Exercise description:
In the material below, identify each line bearing the word "Free". Reproduce those lines.
· · ·
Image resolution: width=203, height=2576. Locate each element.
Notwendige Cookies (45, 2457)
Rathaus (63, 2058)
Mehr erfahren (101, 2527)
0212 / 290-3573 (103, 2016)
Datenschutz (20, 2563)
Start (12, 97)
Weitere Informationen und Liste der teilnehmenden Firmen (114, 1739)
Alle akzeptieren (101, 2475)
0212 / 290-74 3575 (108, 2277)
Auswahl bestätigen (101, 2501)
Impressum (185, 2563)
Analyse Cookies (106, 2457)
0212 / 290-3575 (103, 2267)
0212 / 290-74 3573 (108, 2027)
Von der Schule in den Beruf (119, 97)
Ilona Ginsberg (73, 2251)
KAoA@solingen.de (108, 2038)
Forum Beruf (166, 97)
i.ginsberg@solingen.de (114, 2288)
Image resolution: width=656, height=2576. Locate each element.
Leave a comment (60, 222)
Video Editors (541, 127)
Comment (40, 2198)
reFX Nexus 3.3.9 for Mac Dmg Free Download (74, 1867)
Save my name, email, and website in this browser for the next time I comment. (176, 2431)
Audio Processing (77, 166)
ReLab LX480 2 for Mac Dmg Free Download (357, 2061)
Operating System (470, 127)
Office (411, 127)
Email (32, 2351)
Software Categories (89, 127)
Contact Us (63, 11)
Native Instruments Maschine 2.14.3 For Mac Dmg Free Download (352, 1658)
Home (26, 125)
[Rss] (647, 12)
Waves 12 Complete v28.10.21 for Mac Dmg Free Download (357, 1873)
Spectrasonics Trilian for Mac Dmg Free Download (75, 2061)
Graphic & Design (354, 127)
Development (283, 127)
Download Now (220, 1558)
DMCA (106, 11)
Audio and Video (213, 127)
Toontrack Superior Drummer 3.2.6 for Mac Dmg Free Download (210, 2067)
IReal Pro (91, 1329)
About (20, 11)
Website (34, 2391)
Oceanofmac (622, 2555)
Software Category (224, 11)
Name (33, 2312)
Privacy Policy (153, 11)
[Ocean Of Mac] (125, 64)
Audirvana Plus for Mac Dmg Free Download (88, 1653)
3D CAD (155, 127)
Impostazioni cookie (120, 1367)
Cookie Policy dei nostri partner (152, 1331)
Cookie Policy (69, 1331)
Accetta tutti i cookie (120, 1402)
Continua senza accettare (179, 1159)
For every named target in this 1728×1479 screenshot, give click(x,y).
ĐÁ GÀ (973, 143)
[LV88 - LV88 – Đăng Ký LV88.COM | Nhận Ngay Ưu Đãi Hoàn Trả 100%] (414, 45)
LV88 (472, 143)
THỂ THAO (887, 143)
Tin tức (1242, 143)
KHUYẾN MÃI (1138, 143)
· · ·
Written response:
reFX Nexus 3.3.9 for Mac Dmg Free Download (74, 1867)
ReLab LX480 2 for Mac Dmg Free Download (357, 2061)
Native Instruments Maschine 2.14.3 For Mac Dmg Free Download (352, 1658)
Waves 12 Complete v28.10.21 for Mac Dmg Free Download (357, 1873)
Spectrasonics Trilian for Mac Dmg Free Download (75, 2061)
Toontrack Superior Drummer 3.2.6 for Mac Dmg Free Download (210, 2067)
Audirvana Plus for Mac Dmg Free Download (88, 1653)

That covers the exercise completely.